Still, the top U.S. military officer said the goals of the international campaign are "limited" and won't necessarily lead to the ousting of Gadhafi.
Asked on NBC's "Meet the Press" whether it was possible that the mission's goals could be achieved while leaving Gadafi in power, Adm. Mike Mullen said, "That's certainly potentially one outcome." Pressed on this point later in an interview on CNN's "State of the Union," Mullen was more vague, saying it was too early to speculate. He said the Libyan leader is "going to have to make some choices about his own future" at some point.
Gadhafi vowed to fight on. In a phone call to Libyan state television, he said he would not let up on Benghazi and said the government had opened up weapons depots to all Libyans, who were now armed with "automatic weapons, mortars and bombs." State television said Gadhafi's supporters were converging on airports as human shields.
"We promise you a long war," he said.
He called the international assault "simply a colonial crusader aggression that may ignite another large-scale crusader war."

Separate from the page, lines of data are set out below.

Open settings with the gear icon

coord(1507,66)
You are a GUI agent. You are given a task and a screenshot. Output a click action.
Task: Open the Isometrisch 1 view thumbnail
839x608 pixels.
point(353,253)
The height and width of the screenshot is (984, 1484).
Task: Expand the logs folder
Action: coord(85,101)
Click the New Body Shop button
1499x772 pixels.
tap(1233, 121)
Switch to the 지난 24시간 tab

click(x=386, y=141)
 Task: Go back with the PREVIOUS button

Throughout the day Sunday, Libyan TV showed a stream of what it said were popular demonstrations in support of Gadhafi in Tripoli and other towns and cities. It showed cars with horns blaring, women ullulating, young men waving green flags and holding up pictures of the Libyan leader. Women and children chanted, "God, Muammar and Libya, that's it!"
"Our blood is green, not red," one unidentified woman told the broadcaster, referring to the signature color of Gadhafi's regime. "He is our father, we will be with him to the last drop of blood. Our blood is green with our love for him."
The overnight attack early Sunday shook coastal cities, including Tripoli, where anti-aircraft guns could be heard firing.
Libyan TV quoted the armed forces command as saying 48 people were killed and 150 wounded in the allied assault. It said most of the casualties were children but gave no more details.
Mullen said he had seen no reports of civilian casualties.
The cruise missile assault was the "leading edge" of a coalition campaign, named Operation Odyssey Dawn, said Navy Vice Adm. William E. Gortney, director of the Pentagon's Joint Staff.
He said it would take six to 12 hours to assess whether the main targets — Libya's SA-5 surface-to-air missiles — were taken out, then it would be safe to send an unmanned Global Hawk surveillance drone to get a better picture of the area.
French fighter jets fired the first salvos overnight, carrying out several strikes in the rebel-held east, around the Benghazi area, while British fighter jets also bombarded the North African nation. The cruise missile barrage was fired from five U.S. ships in the Mediterranean — the guided-missile destroyers USS Stout and USS Barry, and three submarines, USS Providence, USS Scranton and USS Florida.
The U.S. military announced that Navy electronic warfare aircraft and Marine Corps attack jets joined the international assault early Sunday. Navy EA-18G Growlers launched from unspecified land bases to provide electronic warfare support over Libya. Marine AV-8B Harriers from the USS Kearsarge sailing in the Mediterranean conducted strikes against Gadhafi's ground forces and air defenses.
President Barack Obama said military action was not his first choice and reiterated that he would not send American ground troops.
"This is not an outcome the U.S. or any of our partners sought," Obama said from Brazil, where he is starting a five-day visit to Latin America. "We cannot stand idly by when a tyrant tells his people there will be no mercy."
The U.S. has struck Libya before. Former President Ronald Reagan launched U.S. airstrikes on Libya in 1986 after a bombing at a Berlin disco — which the U.S. blamed on Libya — that killed three people, including two American soldiers. The airstrikes killed about 100 people in Libya, including Gadhafi's young adopted daughter at his Tripoli compound.